2022-11-03 08:34:12 | 創作

 
 ハイポサーミア(低体温症)は、30℃を切ったあたりから、寒さの感覚や震えが消失し、意識混濁や幻覚が生じ、やがてコーマ(昏睡)へと至る。
 個人差はあるものの、雪崩に巻き込まれても窒息さえしなければ、数時間は延命していることがある。 

 小雪がちらつく三月の海で、全身濡れ鼠になった里奈の体温は気化熱によってもどんどん奪われていった。
 海難事故で救助された者が、誰もが毛布に巻かれるのは、この体温保持を図るためなのである。

 里奈はまだ口元がカチカチ振るえていた。
 それは体の振動によって体温を上げようという生体のホメオスタシス(恒常性維持)作用によるものである。

 数分おきに波を被り、小雪混じりの寒風に晒されては、さすがに十代の健康体といえども、しだいにその体力を奪われていくのは必定であった。
 元来、冷え性の里奈は、逸早く、指先に痺れを感じ始めた。
 それは、日常生活ではついぞ体験したことのない痺れであった。

(とうとう…きたな…)
 と思った。 

 きっと、その痺れが、ジワジワと中心をめがけるように登ってきて、やがては全身に広がり、そして脳に達した時に失神するのだろ…と、おぼろげな意識で悟った。
 
 極寒は、痛覚も刺激するもので、真夏にカキ氷やアイスキャンディーを大量に頬張ったときに、よくおでこに痛みが生ずるときがあろう。
 氷と水の入ったボールに塩を投入し、凝固点降下を起こさせると、0℃を下回る氷点下温度になる。そこへ手を浸してみれば、常人ならば、ものの数秒で冷たさ変じて痛みになるはずである。
 これは、熱さも過ぎれば痛くなるのと同じことである。

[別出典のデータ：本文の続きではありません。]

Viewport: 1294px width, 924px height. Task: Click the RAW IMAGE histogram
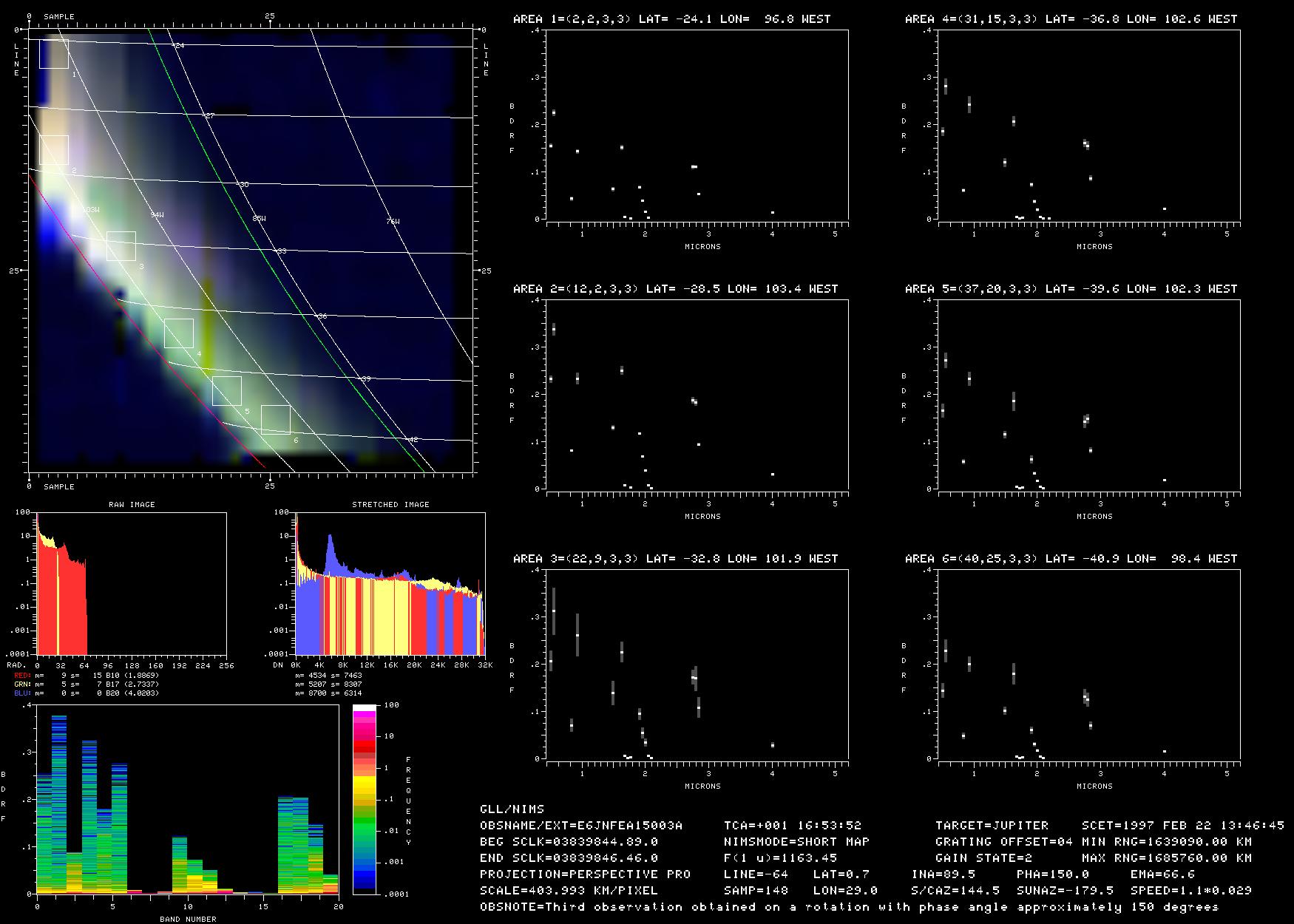131,583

すべての感覚の極点は痛覚に通ずるのである。

 里奈の肢体もしだいに痛覚が疼きはじめていた。それは、風邪で節々が痛んだ経験とは異なるはじめての体感であった。苦痛といってもよかった。

(早く…失神させて…) 

 彼女はアンコントローラブルな状態に陥った自分の肢体を見放し、脳にそう願った。
 意識さえ消失すれば、あとは楽に逝けるはずであった。
 それでも、里奈の苦痛は極限までは未だ達していなかった。それが証拠に、脳内麻薬であるエンドルフィンが分泌されてはいなかった。

 人間、瀕死の状態に陥ると、自らの体を外から見る幽体離脱現象やユーフォリア(多幸感)が生じる、ということを世界中の臨死体験者が報告している。
 そして、側頭葉にある〈シルヴィウス裂〉という脳の溝に電気的刺激を与えると、それと同様の現象が起こることを、1933年にワイルダー・ペンフィールドという脳神経外科医が発見した。
 それが、脳内麻薬のエンドルフィンとどう相関関係があるのかは未だ明らかにはなっていないが、いずれにせよ、蘇生した臨死体験者は、人間には死ぬほどの苦痛に瀕した場合、何らかの生化学的、電気生理学的な回避装置がありそうだ、ということを述懐している。

 たしかに、年寄りの誰もが、病身になると、眠りながらそのまま逝けたらいい、という安楽な自然死を望むものである。

 人の死に際には、もう一つ、神話的なエピソードがある。それは、個人の一生分を瞬時に振り返る〈パノラマ現象〉が起こることがある、というものである。
 これもまた、臨死体験者の証言だが、自分の数十年の生涯を、まるで早送り映像を見るかのように、または、自らが再体験するかのような経験をしたというのである。

 里奈には未だ、そのどれもが起きてはいなかった。